Роман «Опоздавшие к лету» тоже построен на лжи. Колдовской сад — мираж, Полярная звезда — морок, правдива лишь великая ложь войны и смерти. В какую ложь верить? Идти ли вечно на Север, прикрепив на бушприте Полярную ввезду, или рубить шашкой картонные танки?
Что есть правда? Что есть вера? Правда ли то, во что можно верить?
Каждый пролет гомерического Моста можно потрогать руками, но если само тело твое перестает существовать для пуль, взглядов и прикосновений — как верить своим ощущениям? Кинопленка беспристрастна и правдива, пока она не проявлена и не смонтирована, но, извлеченная из камеры, она немедленно начинает лгать.
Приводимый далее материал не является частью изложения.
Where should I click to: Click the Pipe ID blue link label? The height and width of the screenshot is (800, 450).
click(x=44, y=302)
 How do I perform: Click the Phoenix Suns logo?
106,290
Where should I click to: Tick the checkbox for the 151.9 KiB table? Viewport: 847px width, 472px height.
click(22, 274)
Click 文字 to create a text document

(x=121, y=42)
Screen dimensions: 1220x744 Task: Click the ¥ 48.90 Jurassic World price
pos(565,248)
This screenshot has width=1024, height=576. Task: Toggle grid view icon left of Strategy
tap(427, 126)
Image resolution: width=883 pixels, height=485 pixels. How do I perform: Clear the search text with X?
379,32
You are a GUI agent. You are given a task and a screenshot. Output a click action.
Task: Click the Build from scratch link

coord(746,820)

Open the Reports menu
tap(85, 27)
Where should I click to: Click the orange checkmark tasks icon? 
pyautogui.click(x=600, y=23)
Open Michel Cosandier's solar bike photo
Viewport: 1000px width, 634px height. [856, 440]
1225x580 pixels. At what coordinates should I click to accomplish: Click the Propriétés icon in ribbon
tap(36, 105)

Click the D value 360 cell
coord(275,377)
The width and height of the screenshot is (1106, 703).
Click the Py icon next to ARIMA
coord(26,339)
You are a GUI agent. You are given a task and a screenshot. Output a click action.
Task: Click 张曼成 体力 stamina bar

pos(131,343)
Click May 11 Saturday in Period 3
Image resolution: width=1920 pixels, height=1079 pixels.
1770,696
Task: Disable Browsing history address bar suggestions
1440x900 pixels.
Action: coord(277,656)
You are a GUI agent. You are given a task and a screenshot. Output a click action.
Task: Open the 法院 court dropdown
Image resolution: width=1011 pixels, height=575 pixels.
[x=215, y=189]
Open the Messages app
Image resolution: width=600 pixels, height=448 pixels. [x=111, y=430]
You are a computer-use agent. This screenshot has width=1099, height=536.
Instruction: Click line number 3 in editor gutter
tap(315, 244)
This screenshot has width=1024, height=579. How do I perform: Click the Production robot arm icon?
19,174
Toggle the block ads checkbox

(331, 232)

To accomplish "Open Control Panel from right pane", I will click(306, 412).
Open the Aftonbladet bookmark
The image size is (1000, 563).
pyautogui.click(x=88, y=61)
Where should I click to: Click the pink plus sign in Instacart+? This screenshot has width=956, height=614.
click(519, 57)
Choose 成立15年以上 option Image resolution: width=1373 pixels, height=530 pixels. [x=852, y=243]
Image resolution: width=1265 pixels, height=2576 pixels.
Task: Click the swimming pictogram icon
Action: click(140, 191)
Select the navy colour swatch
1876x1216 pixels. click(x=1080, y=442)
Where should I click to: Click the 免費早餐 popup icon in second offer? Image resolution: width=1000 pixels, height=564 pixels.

Неужели это всеобщий мировой закон? Или же эта ложь — необходимое условие существования человека? Или — Государства? Но мир сам по себе не знает лжи, а человек способен эту ложь распознать — какая бы она ни была изощренная. Государство же существует лишь благодаря лжи. То, что человек нуждается в опеке свыше, — ложь; отвергнув опеку Бога, человек не нуждается больше ни в чьей. То, что общество нуждается в упорядочении, — ложь;
Государство разрушает упорядоченность жизни, меняя законы по своему желанию.
Ложь — естественное состояние Государства. В одном из миров, созданных Андреем Лазарчуком, существует Голем — разум, порожденный Государством, ублюдочное дитя социальных потрясений двадцатого века. Он существует, но он не существо — это кибернетический разум, воплощенный не в металле и полупроводниках, но в колоссальной бюрократической системе. Смыслом существования Голема является преобразование лжи бумаг в ложь действительности. Начав свое существование в мире, где ложь была безыскусна и наивна, он придал лжи глобальную стройность и монументальную величественность. Мир Голема превратился в мир тотальной лжи — лжи мыслей, слов, поступков, лжи смерти и забвения. Мир диктатуры лжи, где ложь в принципе невозможно обнаружить — ибо не на что опереться при этом, кроме как на другую ложь. Человек, который не может существовать, не определив для себя каких-то основополагающих истин, вынужден принимать в качестве таковых ложь.
И человек перестает быть человеком.
Или просто перестает быть.
…Мы живем в Мире Великой Тоски.
В нем есть все — красота и порок, золото и смерть. В нем бездна несовершенства, которое — помните? — порождает такие же несовершенные миры. Может быть, в нем есть Бог. Но если Он есть, то мир наш Он создал, не летая над бездною во тьме. Он создал его, стоя в очереди за молоком.
* * *
Есть авторы, чья творческая эволюция изумительно легко прослеживается. Вот простенькая базовая идея, от которой автор оттолкнулся в своем первом произведении. Вот во втором произведении эта идея повернута под несколько иным углом и приобрела очертания концепции. В третьем она парадоксально подана. В четвертом — вывернута наизнанку… Автор как будто отмечает новым произведением каждый шаг своего взросления.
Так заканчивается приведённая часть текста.